Ces riches. Ils veulent tout. Ce milliardaire qui a fait fortune dans l’industrie pharmaceutique est en quête de prestige. Consterné, il récapitule les cadeaux qu’il a reçus pour ses 80 ans. Il lui faut autre chose. Financer un pont qui porterait son nom? Banal. Mieux vaut produire un film, choisir une réalisatrice à la mode. On voit par là que le monsieur ne sait pas dans quoi il met les pieds.

Il a acheté les droits d’un prix Nobel, s’est offert les services d’une cinéaste intellectuelle et lesbienne et rêve déjà de monter les marches au Festival de Cannes. Rivalité, mis en scène par l’intransigeante Lola Cuevas, attention les yeux. Songez, la dame est l’auteur de La Pluie inversée, du Vide et de Brume qui ont été couverts de prix. Penélope Cruz, rousse incendiaire à la coiffure afro, convoque les deux acteurs qu’elle a embauchés pour incarner les frères du roman. Il n’y a pas plus opposé.

Oscar Martinez (Ivan) est un professeur de théâtre sérieux comme un pape, Antonio Banderas (Felix) une star hollywoodienne. Entre Ivan et Felix, les frictions sont multiples. L’un prend des taxis, l’autre arrive dans une Ferrari orange. Les répétitions ont lieu dans un immeuble d’architecte, sorte de musée d’art moderne sans aucune œuvre à l’intérieur. Prise de tête garantie. Le scénario, épais comme un bottin, ressemble aux journaux de Peter Beard.

Avec Compétition officielle, Gaston Duprat et Mariano Cohn (Citoyen d’honneur) épinglent avec férocité les tics d’un milieu, exposent la prétention à l’état pur, le tout sur une musique d’Erik Satie. Lola pinaille sur la façon de prononcer «Bonsoir», oblige ses interprètes à dire leur dialogue sous un rocher de cinq tonnes pendu à une grue. Le comédien introverti hurle son prénom pour se dissocier de lui-même. La vedette internationale s’invente une maladie. Les rivaux accumulent les vacheries. Le mépris vire à la rage sourde. La jalousie se dissimule sous des sourires de courtoisie, se pare de fausses embrassades et de déclarations d’amitié éternelle.

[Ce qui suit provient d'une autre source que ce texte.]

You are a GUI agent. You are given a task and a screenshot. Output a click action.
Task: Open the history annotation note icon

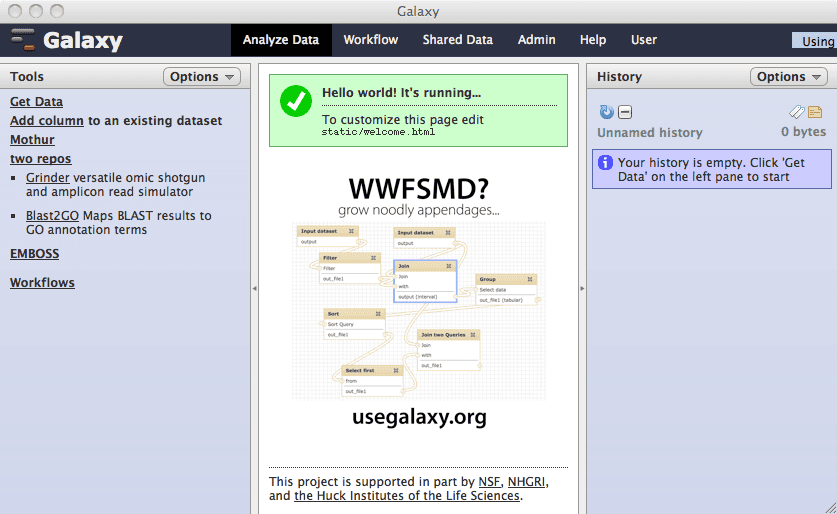[x=815, y=113]
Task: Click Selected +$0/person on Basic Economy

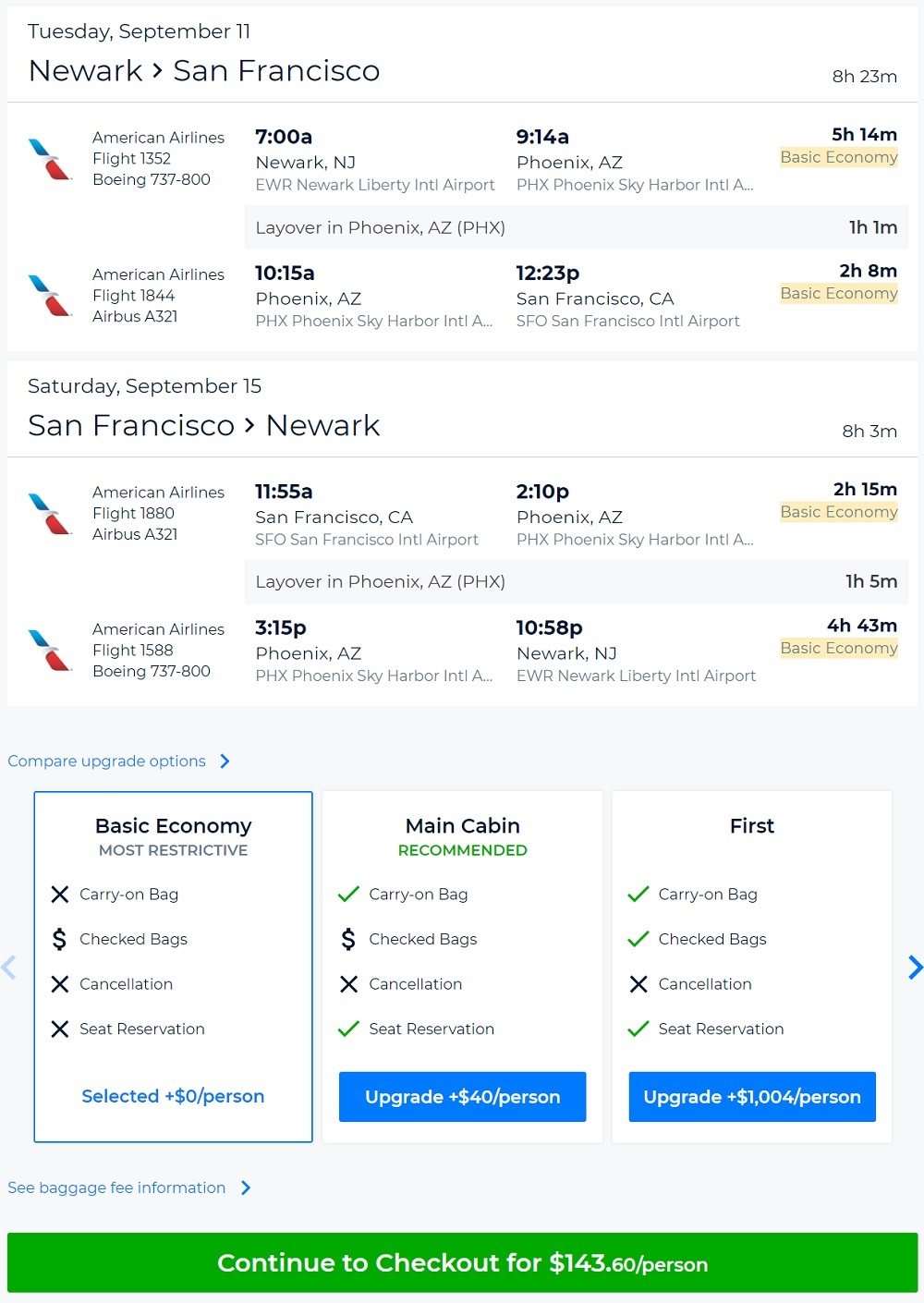Action: click(x=173, y=1097)
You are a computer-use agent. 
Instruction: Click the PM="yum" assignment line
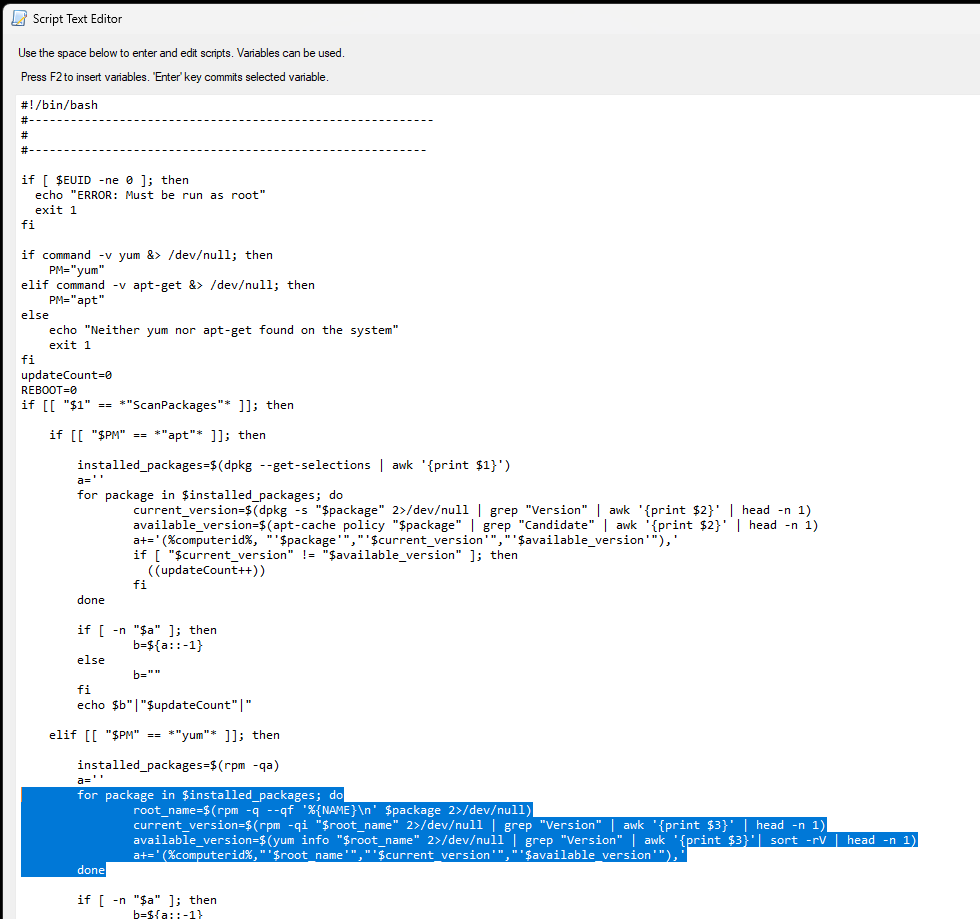click(70, 269)
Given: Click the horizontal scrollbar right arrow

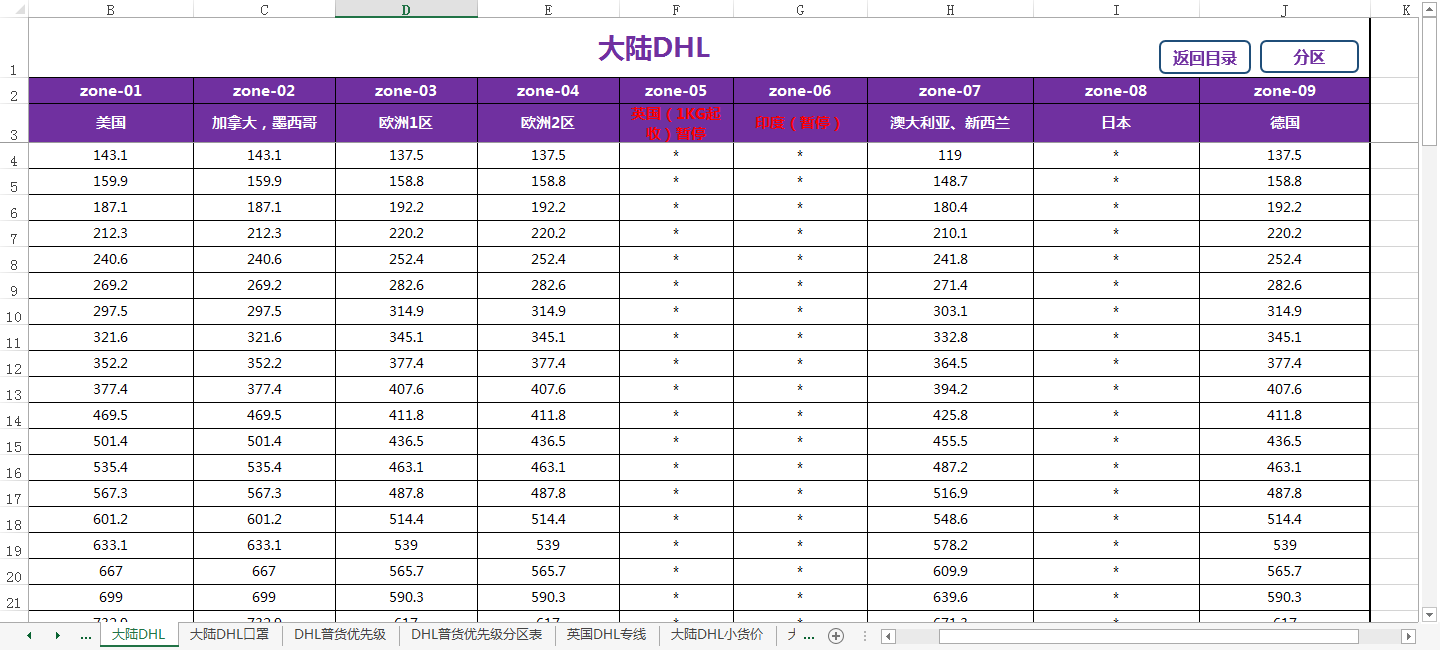Looking at the screenshot, I should pyautogui.click(x=1408, y=636).
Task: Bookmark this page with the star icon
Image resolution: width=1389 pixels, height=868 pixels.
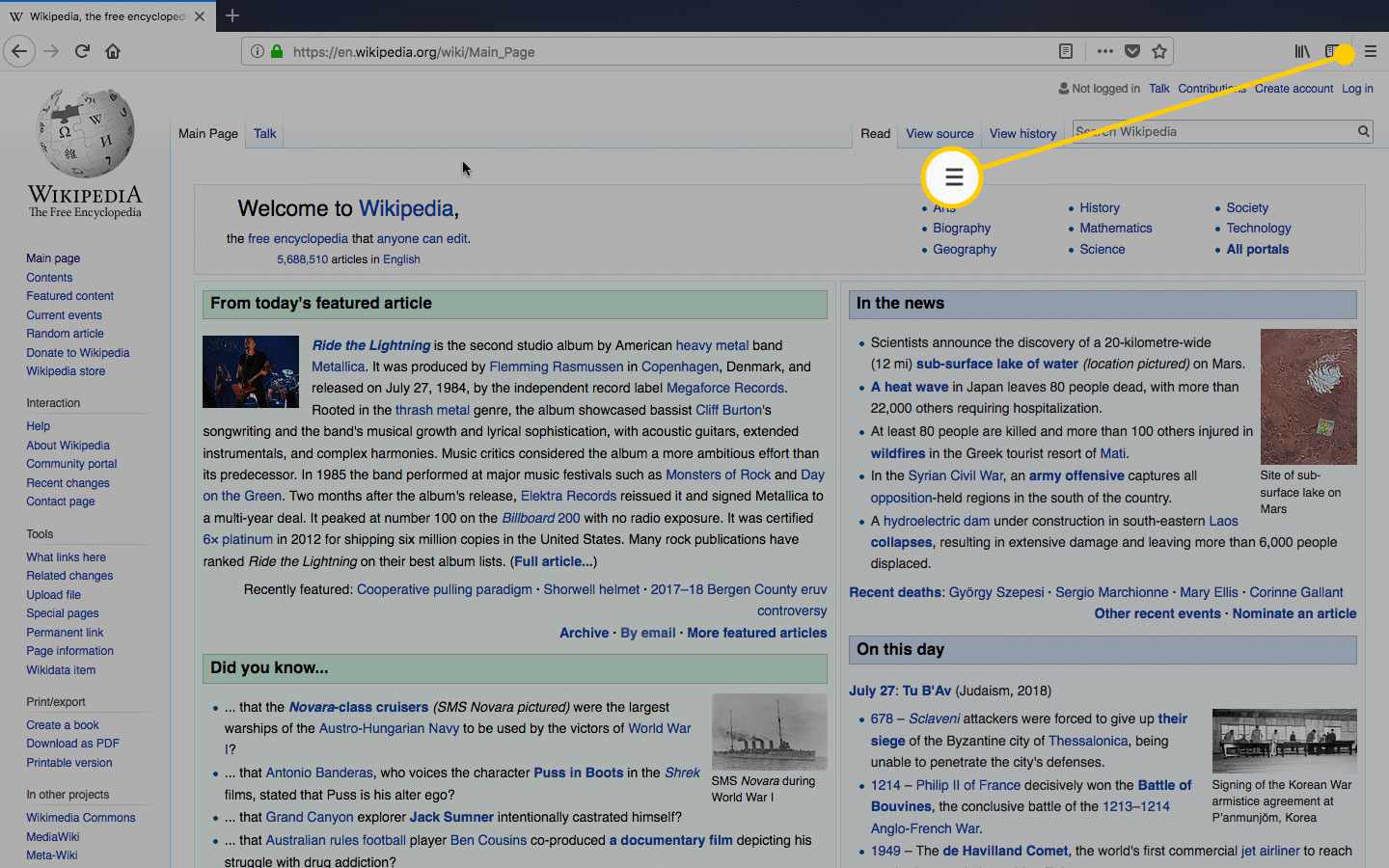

La satire vise le noir de la cible. Les ego en sortent meurtris, brisés, à l’image de ces trophées que la géniale rouquine enfourne dans une broyeuse. Celui qui se croit pur récite devant sa glace le discours qu’il prépare pour les Oscars. L’abonné des blockbusters a droit à la blague la plus drôle de ces dernières années, quand on lui demande combien d’enfants il a. Un pari à 100 euros réserve une solide surprise. Pour la modestie, ils ne craignent personne. Quant à Penélope Cruz, véritable tornade d’égocentrisme, elle s’en donne à cœur joie, couche avec la fille du magnat, pratique de ridicules exercices d’assouplissement. Tout cela finira dans le sang. La vanité aura le dernier mot. Ce réjouissant jeu de massacre dégonfle les baudruches culturelles, se situe entre The Square et Les Nouveaux Sauvages. Cela fait un bien fou. Dans un monde parfait, le film serait remboursé par la Sécurité sociale.

«Compétition officielle» , comédie de Mariano Cohn et Gaston Duprat. Avec Penélope Cruz, Antonio Banderas, Oscar Martinez. Durée 1 h 54.